The next group of photos are of our actual elephant ride. It was impossible to take really good pictures, because of the elephant’s movement. If you haven’t ridden an elephant, it’s not exactly like riding in a luxury car!

The front view from atop an elephant. This is our mahout Mr. Moti. Our elephant was Aonwan who was 45 years old.

We started near the end of the line, but Aonwan an Moti were both aggressive and pushed their way forward (that might be why our ride was not as smooth as it could have been, but probably more exciting). We moved into place behind Janet and Carl and I got this photo. They look so casual, they could be riding in a golf cart..


It was amazing how these men rode on the head of these great beast. They had no saddle, no blanket and no rope. They only used their feet and a short elephant hook to direct the animals.


Back at the base camp after we dismounted.

I photographed the photograph made by the Safari photographer. Not great but better than not having one.

Thank you Jane for taking this photo for us.

After the elephant ride, we proceeded through a number of extremely well planned demonstrations of the processes used in production of local foods.

Here the process of making curry was demonstrated. I never realized there was so much variety available. I have never been a curry fan, but I now believe it is because most curry dishes I have had in the States have been over-flavored with the spice.

We received a demonstration of how to husk and crack a coconut. We also had the opportunity to taste the coconut water and eat the fresh fruit.

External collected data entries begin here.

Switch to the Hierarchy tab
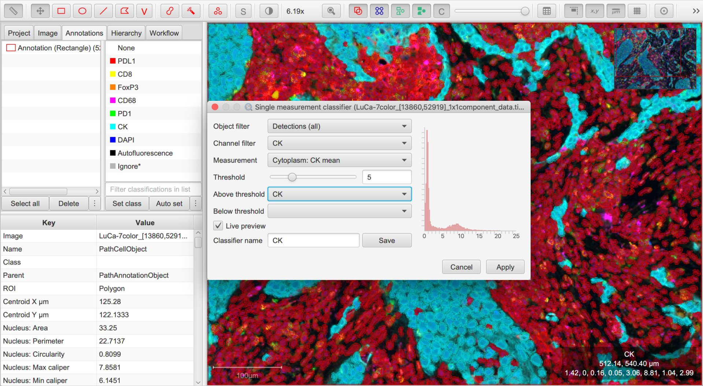This screenshot has width=703, height=386. [126, 33]
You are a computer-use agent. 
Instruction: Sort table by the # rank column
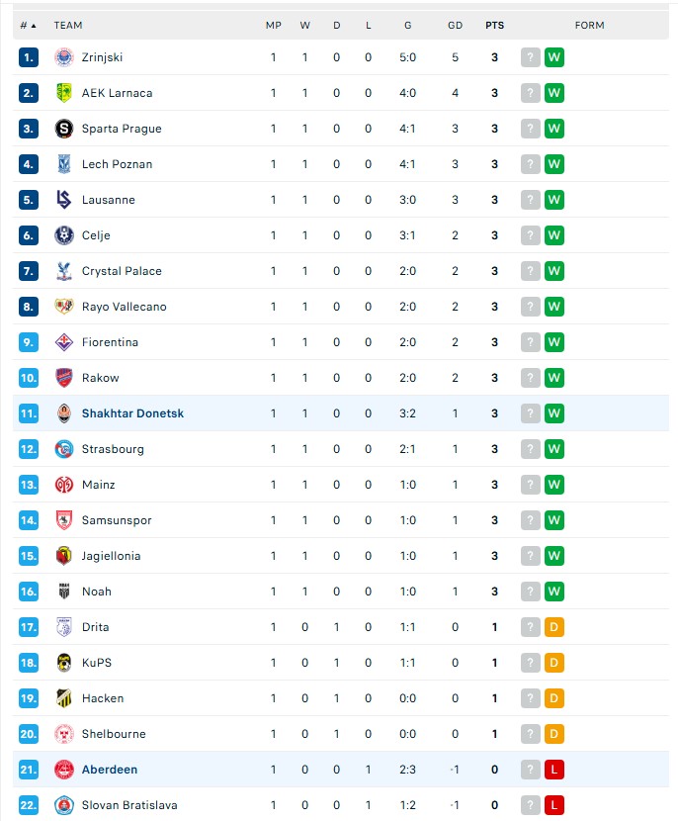tap(28, 25)
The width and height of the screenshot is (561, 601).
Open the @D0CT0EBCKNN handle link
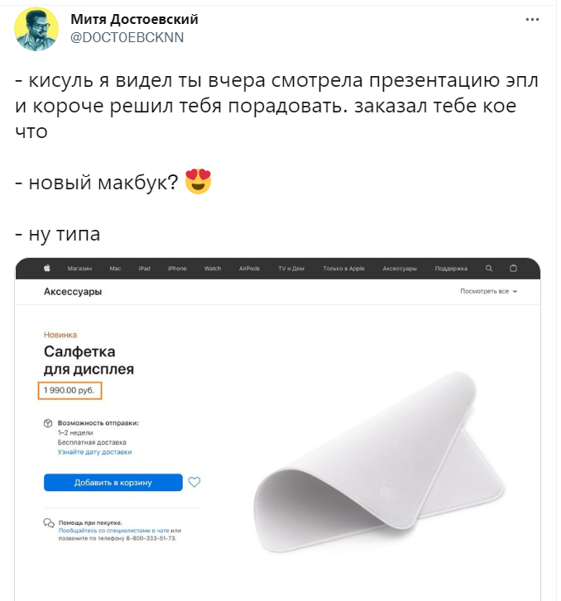coord(127,37)
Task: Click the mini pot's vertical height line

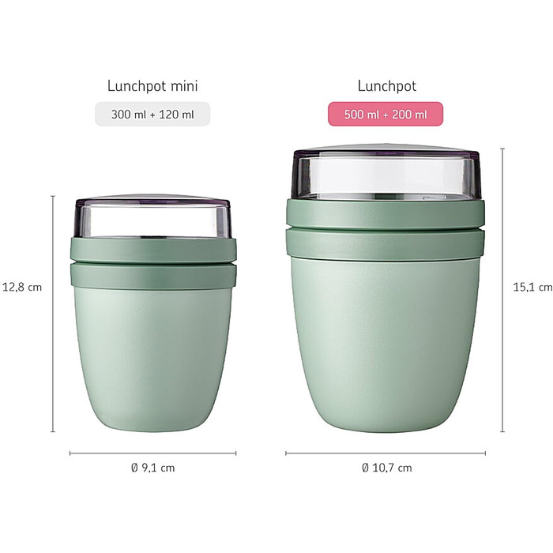Action: [53, 314]
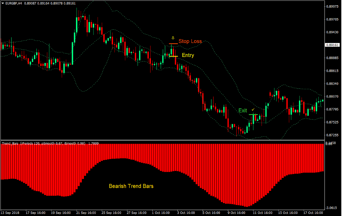This screenshot has width=342, height=216.
Task: Click the 13 Sep 2018 date label
Action: click(11, 212)
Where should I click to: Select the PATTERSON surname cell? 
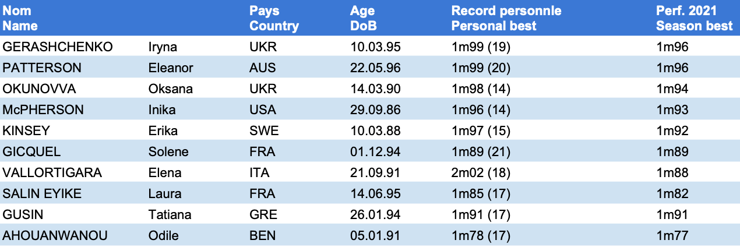click(42, 68)
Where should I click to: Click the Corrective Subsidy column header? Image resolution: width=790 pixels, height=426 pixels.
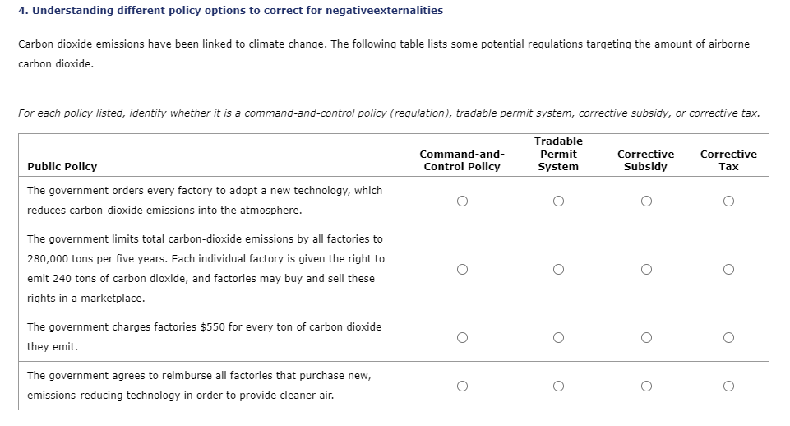645,160
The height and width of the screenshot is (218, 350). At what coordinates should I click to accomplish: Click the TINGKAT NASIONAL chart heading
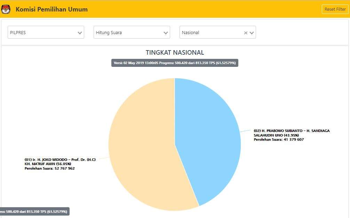point(175,53)
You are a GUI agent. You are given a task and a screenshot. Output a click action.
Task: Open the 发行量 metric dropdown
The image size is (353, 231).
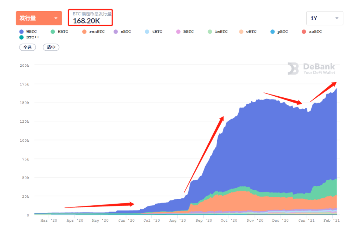[39, 18]
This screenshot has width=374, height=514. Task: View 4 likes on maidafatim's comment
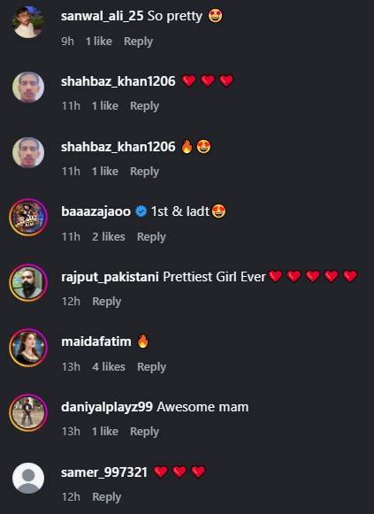pos(109,366)
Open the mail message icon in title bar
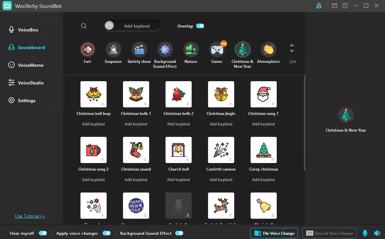This screenshot has height=239, width=385. (334, 6)
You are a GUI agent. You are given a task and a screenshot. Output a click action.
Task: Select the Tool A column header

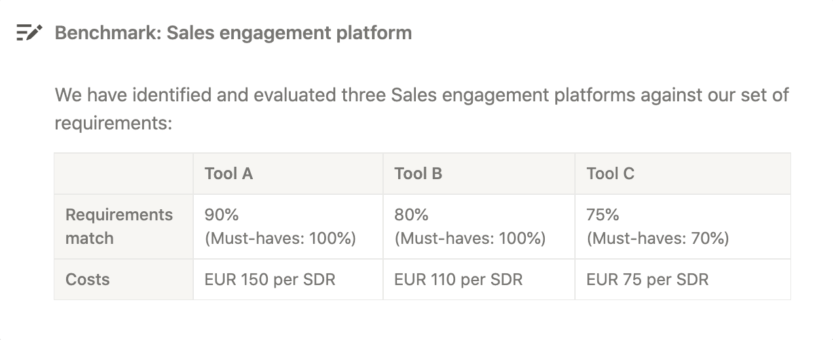pyautogui.click(x=229, y=173)
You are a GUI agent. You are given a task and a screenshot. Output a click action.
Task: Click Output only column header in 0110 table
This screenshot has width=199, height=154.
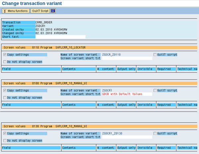pyautogui.click(x=126, y=69)
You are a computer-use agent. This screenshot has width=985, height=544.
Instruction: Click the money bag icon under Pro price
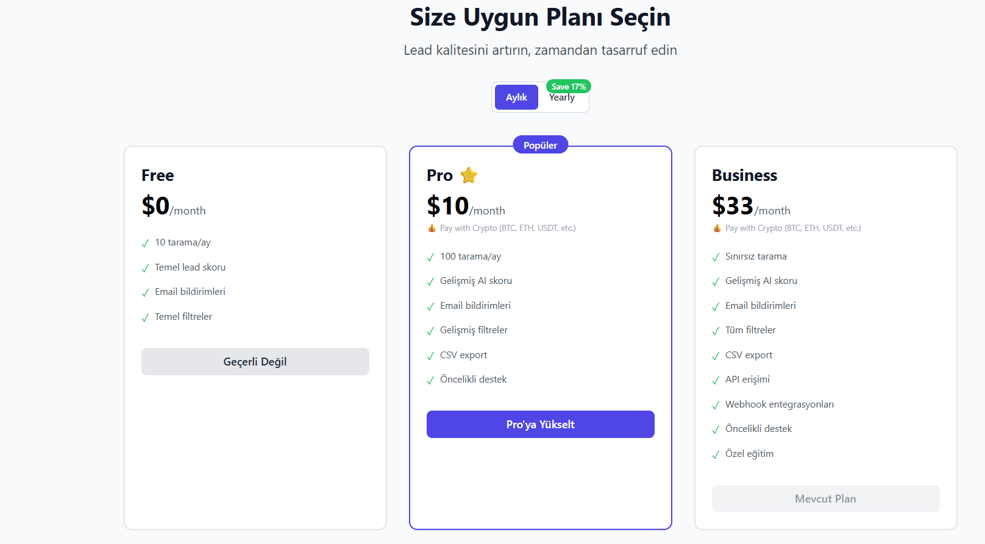pyautogui.click(x=432, y=228)
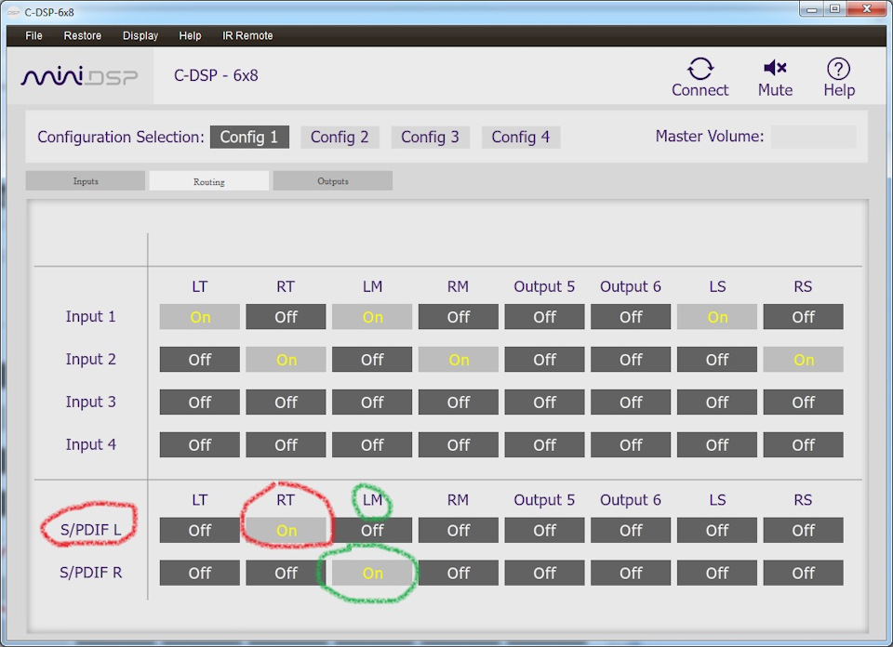The image size is (893, 647).
Task: Disable S/PDIF R to LM routing
Action: 372,573
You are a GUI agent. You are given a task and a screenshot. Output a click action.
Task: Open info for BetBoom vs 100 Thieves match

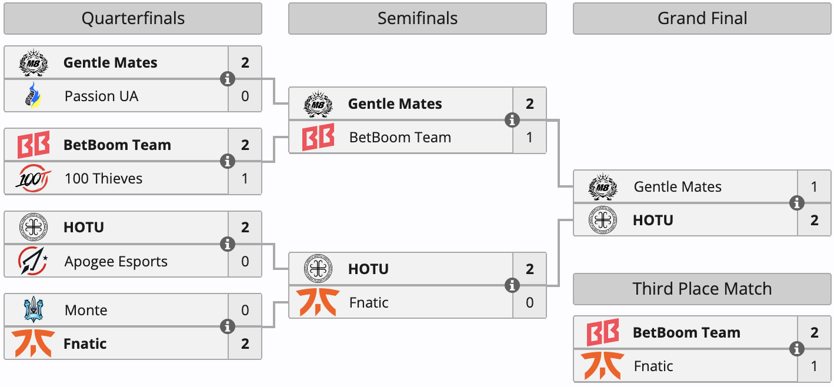[228, 161]
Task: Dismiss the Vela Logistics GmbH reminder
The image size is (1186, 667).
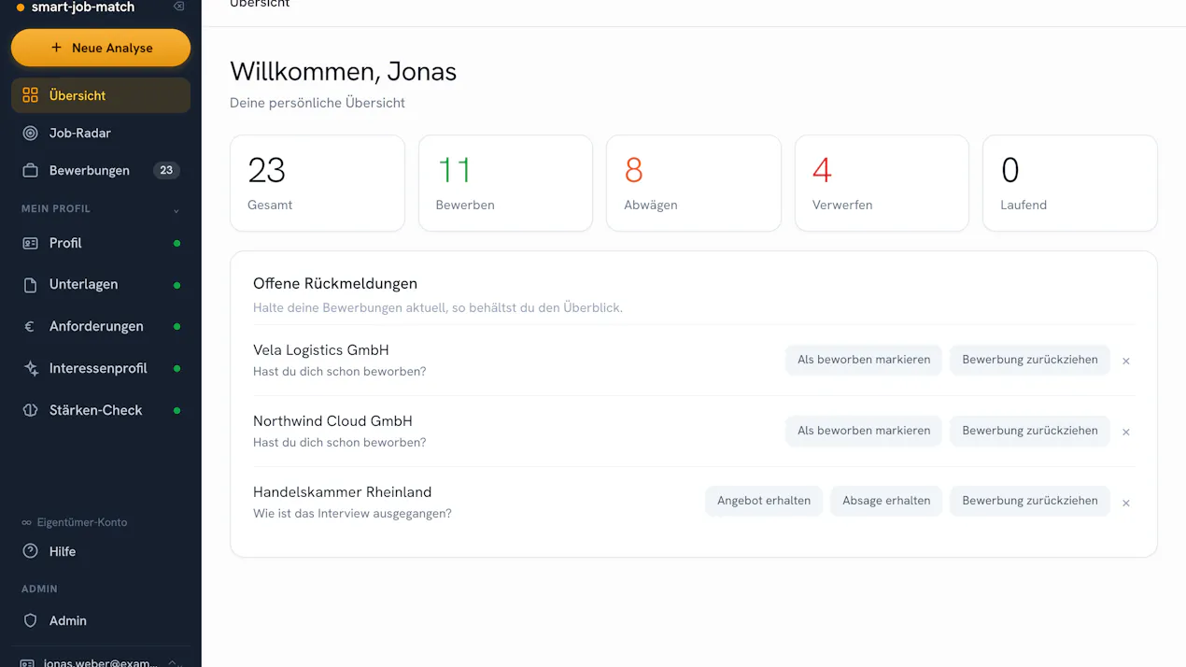Action: click(1126, 361)
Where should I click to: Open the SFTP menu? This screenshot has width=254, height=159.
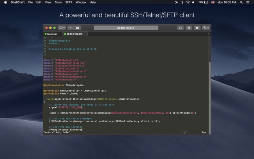69,2
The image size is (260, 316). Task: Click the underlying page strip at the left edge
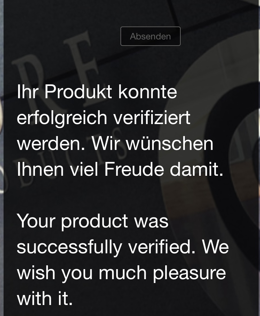[x=2, y=158]
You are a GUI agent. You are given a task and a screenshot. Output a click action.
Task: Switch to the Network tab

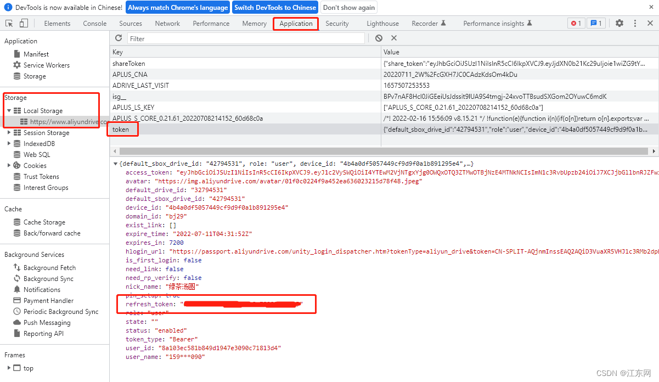pyautogui.click(x=167, y=24)
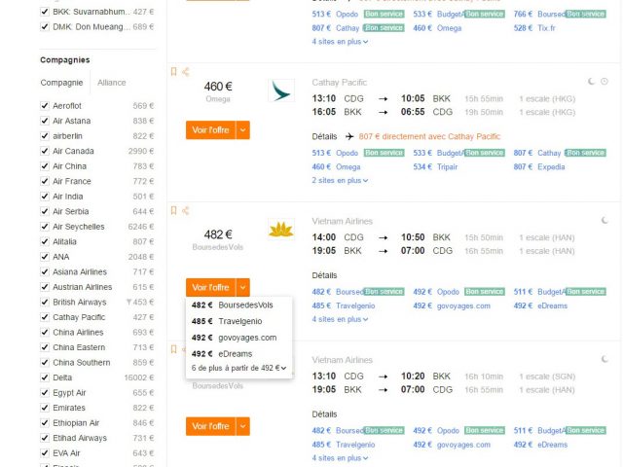Switch to the Alliance tab

click(111, 83)
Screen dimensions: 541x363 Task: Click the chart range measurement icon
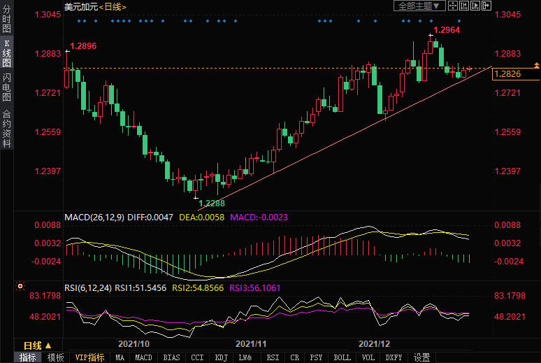click(465, 6)

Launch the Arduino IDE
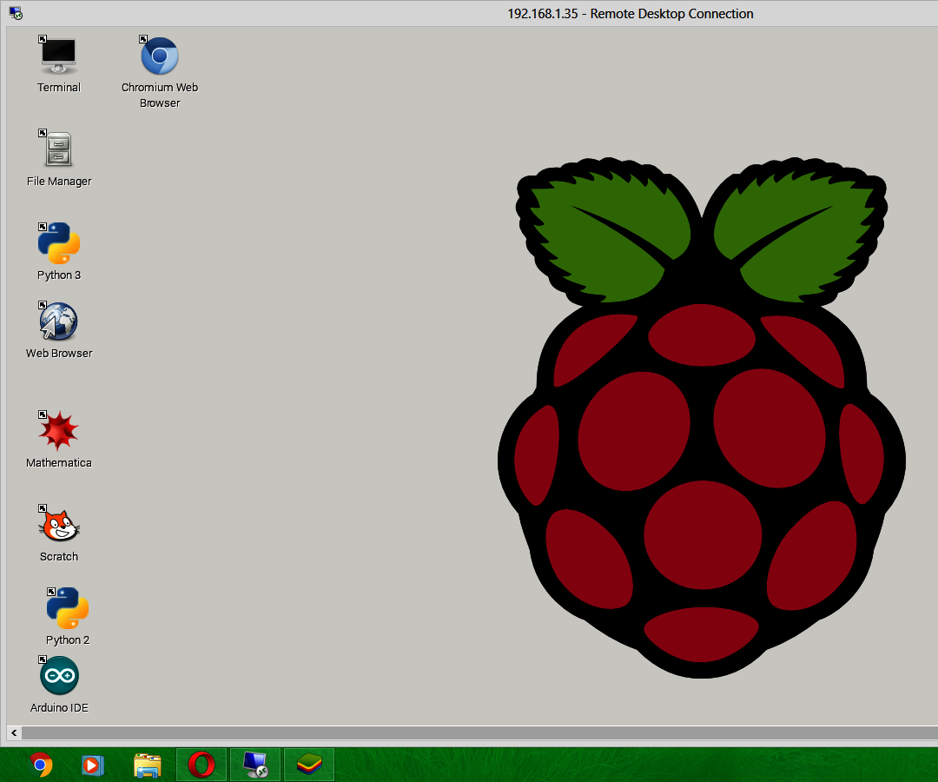point(58,676)
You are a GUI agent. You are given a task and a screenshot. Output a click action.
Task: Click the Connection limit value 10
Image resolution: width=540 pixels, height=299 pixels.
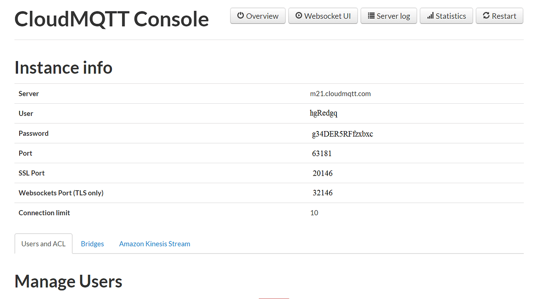[314, 213]
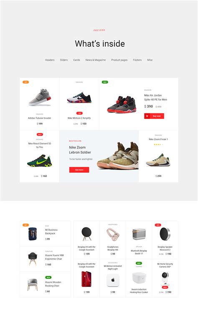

This demonstration shows how the coconut milk is extracted from the grated coconut meat, then cooked for 4 to 6 hours to extract the coconut oil. The residue remaining was called coconut chocolate. It was a dark chocolate looking substance which was very tasty. We also tried peanuts cooked in coconut oil.

There were mini-rice paddies in various stages of preparation and growth. We then saw the traditional way the grain harvested then the seed crushed and finally how the rice is separated from the husk. It was noted that although there are now machines which do much this labor, the best quality rice is still achieved by manual processing.

We then retired to a small café where we were offered the traditional Thai coffee, “Kafe Boran” or Thai tea which was served with coconut pancakes called Kanom Krok. I normally drink my coffee black, but did enjoy the Thai coffee. It was sweetened with both sugar and sweetened condensed milk. Despite this, the flavor was strong and full. The Kanom Krok is make from rice flour, sugar, salt and coconut milk and then fried in coconut oil. They were very good. After all this food, I thought maybe this was lunch!

While eating and enjoying our coffee we saw a demonstration of the traditional plowing with the water buffalo.

I think Kay would like one of these for me…. They say it is really not painful to the animal, which I am sure is true, as long as he goes where his handler wants him to go…

We had the opportunity to have a ride on a wooden wheeled water buffalo cart.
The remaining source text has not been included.